UNRWA headquarters is in Gaza City, among northern areas that Israeli troops and tanks overran early in the four-month-old war against Hamas, sending hundreds of thousands of civilians fleeing southward.
Israel’s army and the Shin Bet security agency said operations in Gaza City in recent weeks had led to the discovery of a “tunnel shaft” near a school run by the humanitarian agency.
“The shaft led to an underground terror tunnel that served as a significant asset of Hamas’s military intelligence and passed under the building that serves as UNRWA’s main headquarters in the Gaza Strip,” they added in a statement.
Documents and a stash of weapons in the UN compound itself “confirmed that the offices had in fact also been used by Hamas terrorists”, the joint statement said.
Reporters on the closely escorted trip entered a shaft next to a school on the periphery of the UN compound, descending to the concrete-lined tunnel.
Twenty minutes of walking through the stifling hot, narrow and occasionally winding passage brought them underneath UNRWA headquarters, an army lieutenant-colonel leading the tour said.
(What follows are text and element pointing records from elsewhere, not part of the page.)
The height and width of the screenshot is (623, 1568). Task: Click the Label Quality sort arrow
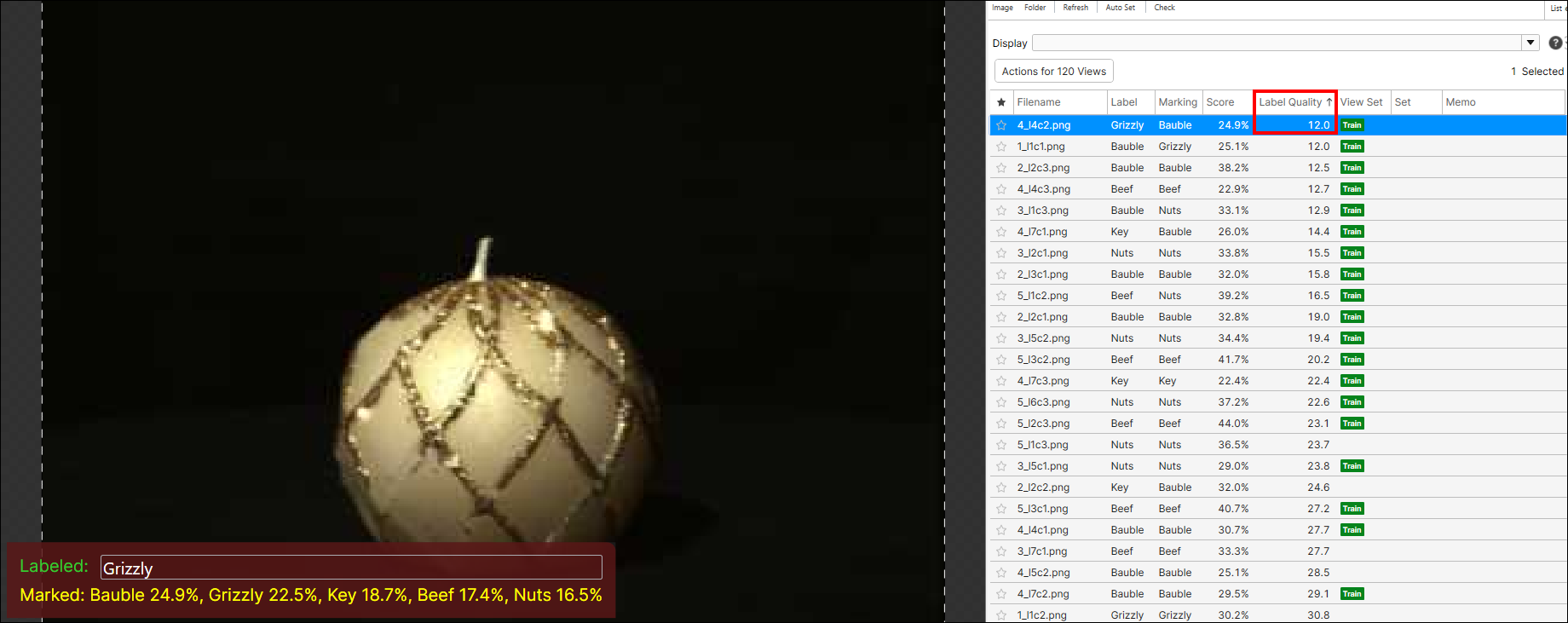point(1329,102)

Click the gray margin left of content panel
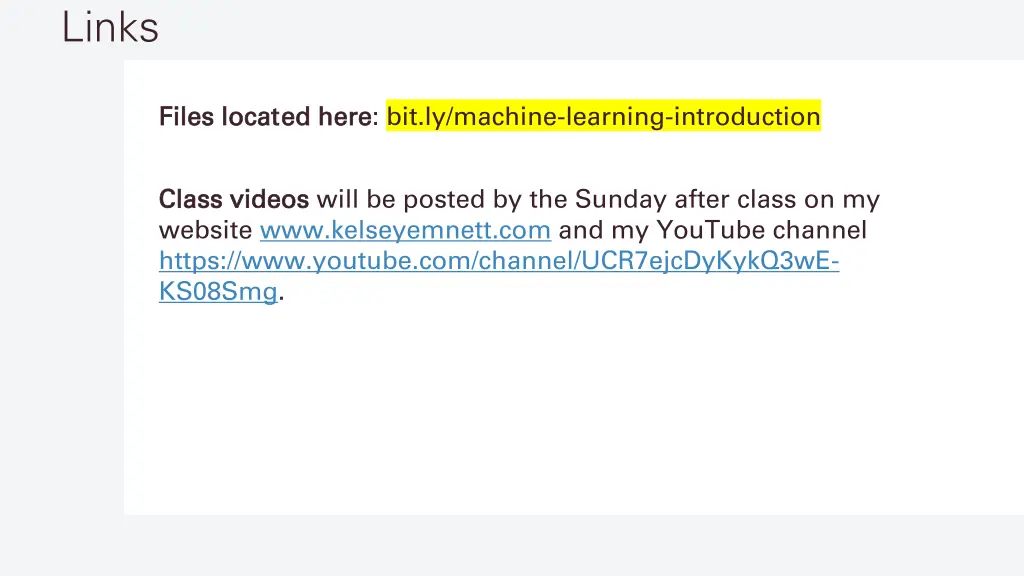pos(60,300)
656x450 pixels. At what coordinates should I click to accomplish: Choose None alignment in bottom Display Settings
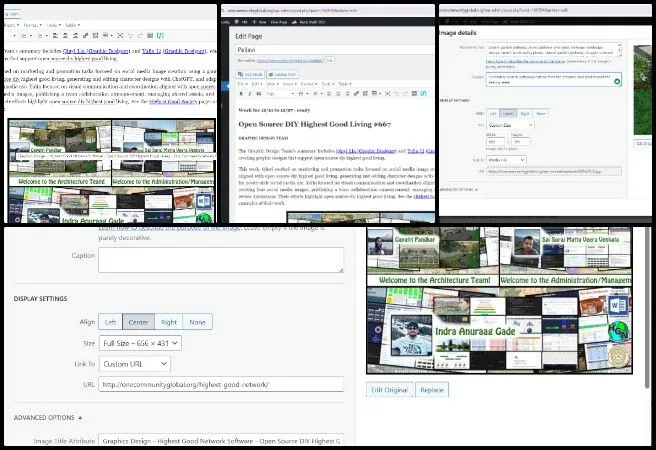[x=199, y=323]
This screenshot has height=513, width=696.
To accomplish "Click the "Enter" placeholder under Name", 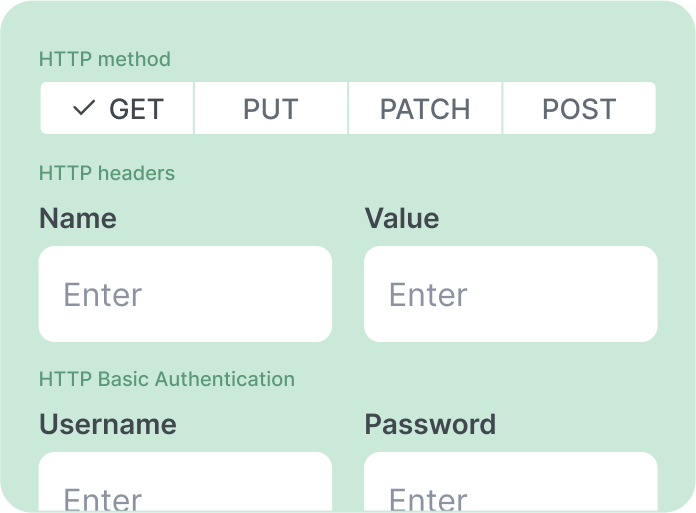I will [103, 295].
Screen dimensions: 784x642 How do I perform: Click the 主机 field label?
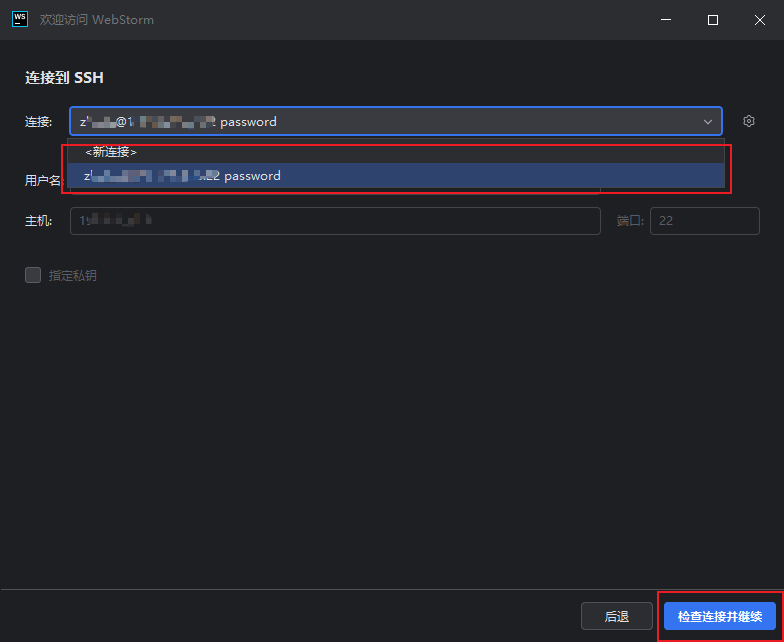(x=38, y=221)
The tunnel, which the military said was 700 metres long and 18 metres deep, bifurcated at times, revealing side-rooms.
There was an office space, with steel safes that had been opened and emptied. There was a tiled toilet. One large chamber was packed with computer servers, another with industrial battery stacks.
“Everything is conducted from here. All the energy for the tunnels, which you walked through them are powered from here,” said the lieutenant-colonel, who gave only his first name as Ido.
“This is one of the central commands of the intelligence. This place is one of the Hamas intelligence units, where they commanded most of the combat.”
But Ido said Hamas appeared to have evacuated in the face of the Israeli advance, preemptively cutting off communications cables that, in an above-ground part of the tour, he showed running through the floor of the UNRWA headquarters’ basement.
It appeared that heavy Israeli barrages and sustained winter rains may also have played a part in the departure: Several stretches of the tunnel were clogged with dislodged sand and knee-high water.
In a statement, UNRWA said it had vacated the headquarters on Oct 12, five days after the war began, and was therefore “unable to confirm or otherwise comment” on the Israeli finding.
“UNRWA … does not have the military and security expertise nor the capacity to undertake military inspections of what is or might be under its premises,” the statement said.
“In the past, whenever (a) suspicious cavity was found close to or under UNRWA premises, protest letters were promptly filed to parties to the conflict, including both the de facto authorities in Gaza (Hamas) and the Israeli authorities.”